La condizione di fabbrica è diventata insopportabile. Il lavoro è aumentato, le condizioni sono peggiorate, dall’igiene nei reparti alla sicurezza, i salari sono al palo e, rispetto all’aumento dei prezzi, sono di gran lunga minori di qualche tempo fa. Rispetto a tutto questo, gli operai non sanno più come reagire. Le organizzazioni sindacali o sono inconsistenti, o sono capaci di fare solo chiacchiere e comunicati senza mettere in campo azioni di lotta, o sono apertamente allineate agli interessi del padrone. La reazione operaia è individuale e di per sé perdente.

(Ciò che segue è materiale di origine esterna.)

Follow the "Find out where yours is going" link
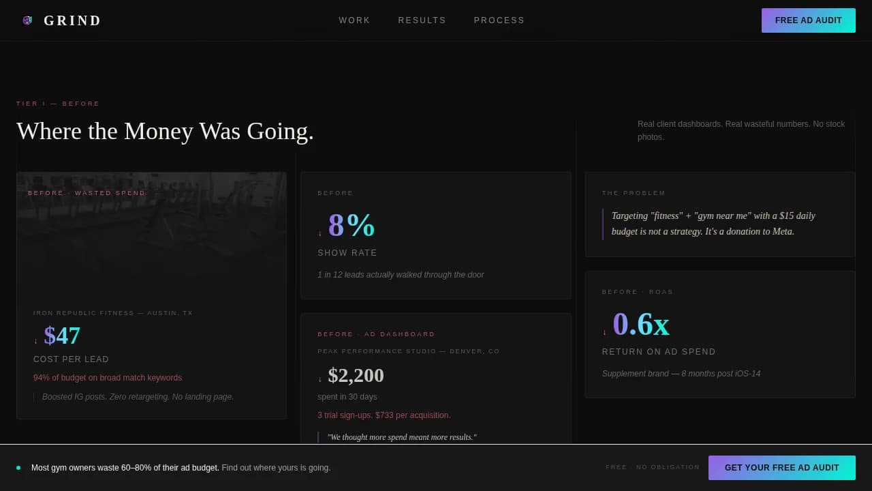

È così nelle grandi fabbriche. Per forza di cose è ancora peggiore in quelle piccole, dove reagire al padrone è stato sempre più complicato che nei grossi stabilimenti.
Il singolo operaio si aggira in queste galere senza potersi liberare. Il lavoro ripetitivo, faticoso, non si sopporta. Col tempo maturano piccole e grandi patologie per i movimenti obbligati da fare sempre nello stesso modo sulle postazioni. Comincia così un percorso ancora più insopportabile. Non si riesce a sostenere il lavoro come prima e allora si marca visita. Si va in infermeria. Ci si mette in malattia. I capi cominciano ad additarti come un lavativo. Inizialmente, invece di assegnarti carichi di lavoro come agli altri, ti danno postazioni meno pesanti, meno operazioni da gestire e al posto tuo piazzano altri operai, quelli che non possono, o non sanno dire di no, perché hanno famiglia, hanno paura di perdere il posto, non vogliono farsi schedare come rcl (ridotte capacità lavorative) perché questo significa entrare nel girone degli “inutili”, di quelli che prima o poi l’azienda troverà il modo di buttare fuori.
Proprio di questi temi, in questi giorni, ho parlato con un operaio che lavora in un grosso stabilimento dove producono componentistica per diversi settori, in particolare quello automobilistico, ma non solo per l’ex Fiat. È direttamente coinvolto su questi problemi. È un appassionato di sport estremi e ha subito mesi fa un grosso infortunio che lo ha bloccato completamente sulle cose divertenti che faceva, ma, dal punto di vista medico, gli hanno detto che può continuare a lavorare. Divertimento no, fabbrica sì. In realtà non ce la fa neanche in fabbrica perché i dolori fisici sono costanti e i ritmi di lavoro sono sempre più alti.
“Prima lavoravo su una sola postazione, poi sono diventate due, poi tre. Oggi sono quattro. Non ce la faccio. Sono costretto ad assentarmi, o ad andare in infermeria. Non sono mai stato un lavativo, ma ora non ce la faccio. Al capo, quando arrivo al limite gli dico basta e lui mi riduce le postazioni che però vengono assegnate ad altri. Spesso questi non stanno meglio di me e io mi sento in colpa per l’aggravante di lavoro che procuro a qualche collega. Mi dispiace, ma mi dico anche: “se io sono capace di dire al capo che non ce la faccio, potrebbero farlo anche gli altri”.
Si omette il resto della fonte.